选段
对自己的优点难以确定,以及期望它得到好评,自然足以使我们渴望了解别人对我
们优点的评价;当别人的评价良好时,我们的精神就比平时更为振奋;当别人的评价不
好时,我们的精神就比平时更为沮丧;但是它们不足以使我们以阴谋诡计和结党营私来
获得良好的评价或回避不好的评价。如果一个人贿赂了所有的法官,虽然这种做法可以
使他获得胜诉,但是法院全体一致的判决也不能够使他相信自己有理;而如果只是为了
证明自己有理而进行诉讼,他就决不会去贿赂法官。不过,虽然他希望法院判决自己有
理,但他也同样希望获得胜诉;他因此而会贿赂法官。如果赞扬对我们来说并不重要,
而只是能证明我们应该受到赞扬,我们就决不会力图用不正当的手段去得到它。不过,
虽然对聪明人来说,至少在受到怀疑的情况下,赞扬主要是因为能证明应该受到赞扬而
具有重要性,但是赞扬也在某种程度上因为其自身的缘故而具有重要性;因此,(在这
种情况下,我们实际上不能把他们称作聪明人,而只能称其为)远远高于一般水准的人
们有时也企图用很不正当的手段去获得赞扬和逃避责备。
赞扬和责备表达别人对我们的品质和行为的情感实际上是什么;值得赞扬和应当责
备表达别人对我们的品质和行为的情感自然应该是什么。对赞扬的喜爱就是渴望获得同
胞们的好感。对值得赞扬的喜爱就是渴望自己成为那种情感的合宜对象。到此为止,这
两种天性彼此相似和类似。同样的近似和相似也存在于对责备和该受责备的畏惧之中。
那个想做或者实际上作出某种值得赞扬的行为的人,同样会渴望获得对这种行为应
有的赞扬,有时,或许会渴望获得更多的赞扬。在这种情况下,两种天性混成一体。他
的行为在何种程度上受到前者的影响,又在何种程度上受到后者的影响,常常连自己也
分辨不清。对别人来说通常必然更是如此。倾向于贬低他的行为中的优点的那些人,主
要或完全把它归结为只是对赞扬的喜爱,或归结为他们称为虚荣心的东西。倾向于更多
地考虑其行为中优点的那些人,主要或完全把它归结为对值得赞扬的喜爱;归结为对人
类行为之中真正光荣而又高尚行为的喜爱;归结为不仅对获得而且对应该获得其同胞的
赞同和称赞的渴望。旁观者根据自己思考的习惯,或者根据对他正在考察的人们的行为
所能产生的好恶,既可把这种行为中的优点想象成这个样子,又可把它想象成另一个样
子。

记录信息
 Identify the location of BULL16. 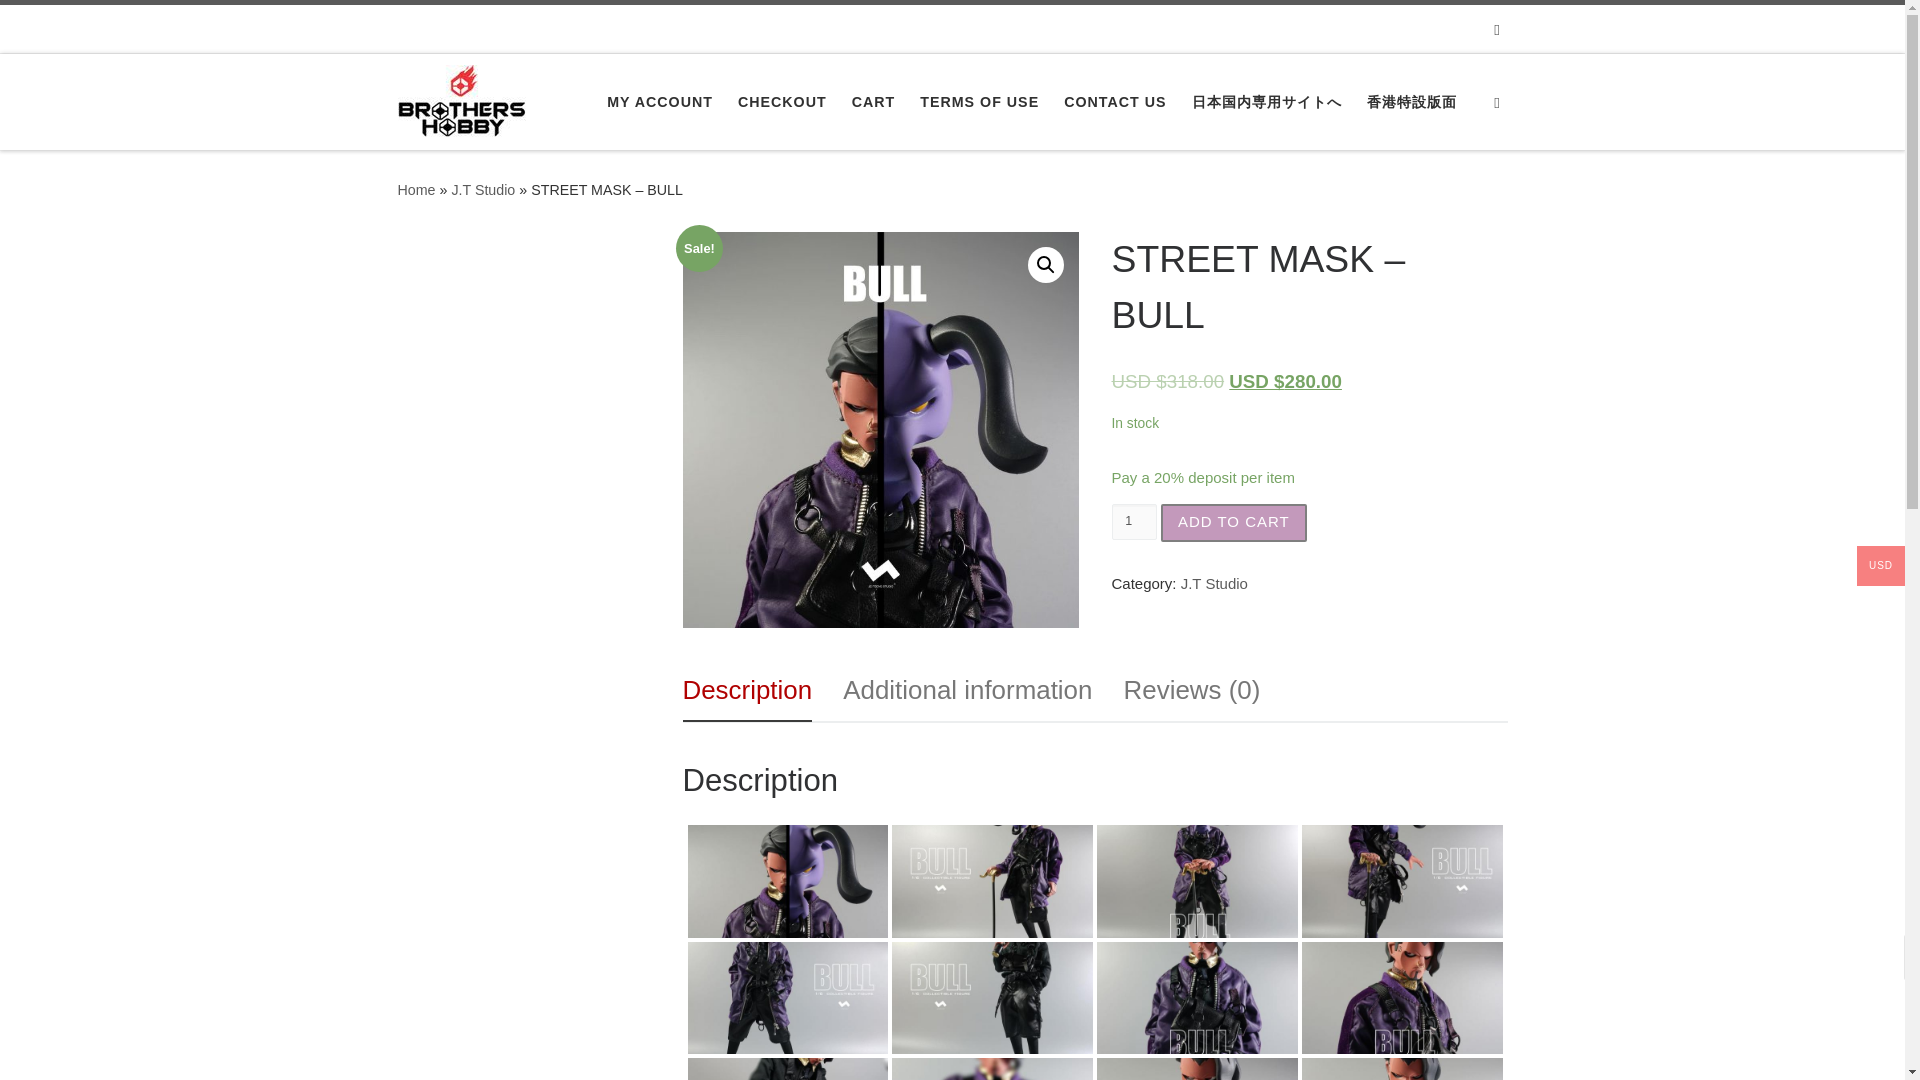
(1402, 988).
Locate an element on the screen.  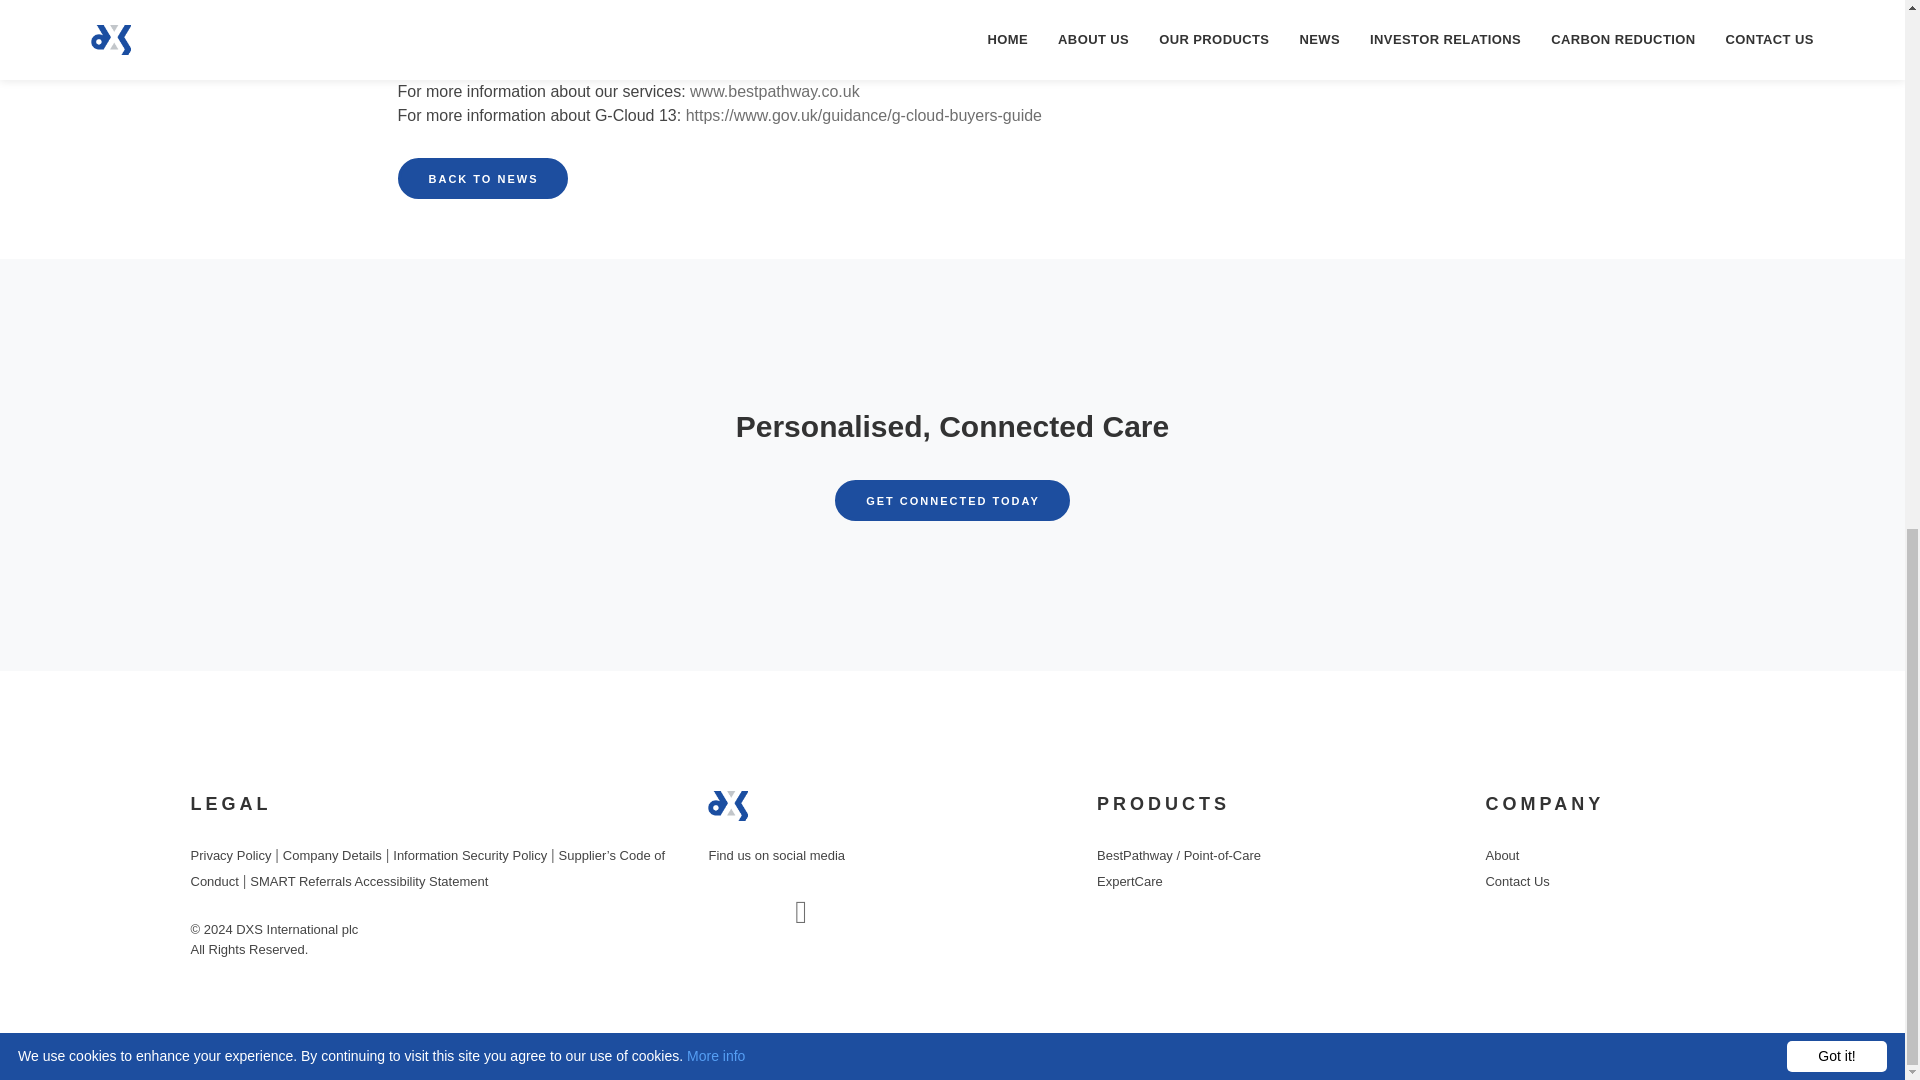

练习任务
能否从最后一句之后接着写下去，续完这篇论赞扬与值得赞扬的选段？

预期输出
某些居心不良的哲学家,在判断人类的天性时,如同脾气乖戾的人在互相判断对方
的行为时往往采取的做法一样行事并把应该归于对值得赞扬的那种行为的喜爱归结为对
赞扬的喜爱,或者归结为他们称作虚荣心的东西。我在后面会有机会来对他们的某些哲
学体系作一说明,现在且存而不论。
很少有人会满足于他们自己的感觉,即他们已具备自己所钦佩、并在别人看来是值
得赞扬的那些品质,或者已实施那些行为;除非人们同时公认他们具备了前者,或实施
了后者;或者,换言之,除非他们实际上获得了自己认为应当给予前者和后者的那种赞
扬。然而,在这一方面,人们相互之间大有不同。某些人,当他们自以为他们已充分证
明是值得赞扬的人时,似乎对赞扬并不感兴趣。另外一些人似乎对值得赞扬比对赞扬更
加满不在乎。
没有人能够对避免了自己行为中所有该受责备的东西而感到完全满意或尚可满意;
除非他也避免了责备或非议。一个智者甚至在他完全应该得到赞扬的时候也常常会对此
毫不在意;但是,在一切至关紧要的事情上,他会极为小心地尽力控制自己的行为,以
不仅避免该受责备的东西,而且尽可能避免一切可能遭到的非难。的确,由于做了自己
断定该受责备的事,由于玩忽了自己的任何职责,或者由于放过了做自己断定真正非常
值得赞扬的任何事情的机会,他无论如何逃脱不了责备。不过,由于存在这些顾忌,他
将极为急切和小心地避免责备。甚至因为作出值得赞扬的行为,而显露出对赞扬较强烈
的渴望,也往往不是一个伟大智者的特征,而通常是某种程度虚弱的标记。但是,在渴
望避免责备或非议的兆头之中,也许不存在虚弱,而常常包含着极其值得赞扬的谨慎。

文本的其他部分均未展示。